▸ **Exercise objective**:
Beginning with the very first line, please reproduce the entries exactly through the line containing "Open the Dossier Alizes dropdown".

▸ **Information**:
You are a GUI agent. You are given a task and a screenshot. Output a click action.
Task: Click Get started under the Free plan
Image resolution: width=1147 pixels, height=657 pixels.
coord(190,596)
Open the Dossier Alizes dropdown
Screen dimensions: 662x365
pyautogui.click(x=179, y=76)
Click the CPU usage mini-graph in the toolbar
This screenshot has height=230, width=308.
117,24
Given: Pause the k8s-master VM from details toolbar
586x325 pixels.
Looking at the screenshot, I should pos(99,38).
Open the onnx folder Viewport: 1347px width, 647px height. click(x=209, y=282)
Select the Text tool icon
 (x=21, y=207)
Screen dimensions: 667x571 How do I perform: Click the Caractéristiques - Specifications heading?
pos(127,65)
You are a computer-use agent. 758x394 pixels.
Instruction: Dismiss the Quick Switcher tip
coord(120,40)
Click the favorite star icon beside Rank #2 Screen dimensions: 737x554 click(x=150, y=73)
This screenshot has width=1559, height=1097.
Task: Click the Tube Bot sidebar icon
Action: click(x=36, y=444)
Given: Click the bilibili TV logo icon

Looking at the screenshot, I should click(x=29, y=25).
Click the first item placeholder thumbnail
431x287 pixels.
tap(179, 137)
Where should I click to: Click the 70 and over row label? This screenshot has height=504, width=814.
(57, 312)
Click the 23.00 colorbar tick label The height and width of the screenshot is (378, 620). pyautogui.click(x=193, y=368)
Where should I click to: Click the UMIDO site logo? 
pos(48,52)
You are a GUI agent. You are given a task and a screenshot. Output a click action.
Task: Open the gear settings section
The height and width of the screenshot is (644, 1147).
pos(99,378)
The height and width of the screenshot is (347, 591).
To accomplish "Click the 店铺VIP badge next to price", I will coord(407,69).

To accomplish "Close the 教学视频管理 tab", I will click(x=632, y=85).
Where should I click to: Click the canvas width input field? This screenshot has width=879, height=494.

▸ **Task solution**:
You are a GUI agent. You are given a task and a screenshot. Output a click action.
Task: Click Get started under the Free plan
Image resolution: width=1147 pixels, height=657 pixels.
coord(190,596)
Open the Dossier Alizes dropdown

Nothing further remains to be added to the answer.